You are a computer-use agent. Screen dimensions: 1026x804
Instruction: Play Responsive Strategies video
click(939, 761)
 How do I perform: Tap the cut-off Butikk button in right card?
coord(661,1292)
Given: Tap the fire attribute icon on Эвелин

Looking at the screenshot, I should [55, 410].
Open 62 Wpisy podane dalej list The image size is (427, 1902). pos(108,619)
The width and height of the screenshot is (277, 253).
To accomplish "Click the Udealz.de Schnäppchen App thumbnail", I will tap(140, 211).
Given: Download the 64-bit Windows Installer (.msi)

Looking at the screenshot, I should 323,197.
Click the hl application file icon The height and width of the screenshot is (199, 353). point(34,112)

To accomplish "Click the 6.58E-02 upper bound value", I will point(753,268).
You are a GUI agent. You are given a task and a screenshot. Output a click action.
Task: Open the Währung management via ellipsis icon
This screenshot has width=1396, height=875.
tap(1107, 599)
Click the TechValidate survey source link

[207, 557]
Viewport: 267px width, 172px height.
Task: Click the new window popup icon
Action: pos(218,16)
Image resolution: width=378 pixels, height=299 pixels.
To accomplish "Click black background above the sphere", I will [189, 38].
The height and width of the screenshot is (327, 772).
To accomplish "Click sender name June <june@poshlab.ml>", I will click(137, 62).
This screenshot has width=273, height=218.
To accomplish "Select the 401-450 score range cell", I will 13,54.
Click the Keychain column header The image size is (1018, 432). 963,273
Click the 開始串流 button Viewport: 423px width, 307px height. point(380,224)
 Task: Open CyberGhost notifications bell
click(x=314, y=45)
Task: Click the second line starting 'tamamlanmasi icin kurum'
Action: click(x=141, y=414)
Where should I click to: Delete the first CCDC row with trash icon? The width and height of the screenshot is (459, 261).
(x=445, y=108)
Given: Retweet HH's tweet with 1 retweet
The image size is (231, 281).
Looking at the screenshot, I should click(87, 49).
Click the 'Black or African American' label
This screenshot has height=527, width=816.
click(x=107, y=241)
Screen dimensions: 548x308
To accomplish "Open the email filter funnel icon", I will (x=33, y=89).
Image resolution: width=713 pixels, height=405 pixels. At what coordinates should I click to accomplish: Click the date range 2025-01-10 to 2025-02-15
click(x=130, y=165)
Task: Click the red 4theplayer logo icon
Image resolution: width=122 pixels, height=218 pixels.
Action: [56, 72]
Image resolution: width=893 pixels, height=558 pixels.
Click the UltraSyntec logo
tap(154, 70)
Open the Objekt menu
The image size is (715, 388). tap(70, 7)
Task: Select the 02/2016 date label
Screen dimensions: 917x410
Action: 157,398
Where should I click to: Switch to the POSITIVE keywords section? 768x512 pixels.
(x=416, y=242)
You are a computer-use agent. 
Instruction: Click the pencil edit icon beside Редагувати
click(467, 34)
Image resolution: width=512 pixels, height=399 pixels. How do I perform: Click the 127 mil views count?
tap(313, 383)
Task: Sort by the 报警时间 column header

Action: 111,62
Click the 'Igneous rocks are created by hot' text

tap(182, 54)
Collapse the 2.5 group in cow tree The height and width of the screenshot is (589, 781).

·····

### Work instructions
Work through the entries above and report the number of lines that include "will", with nothing else.

### Response to this exercise
6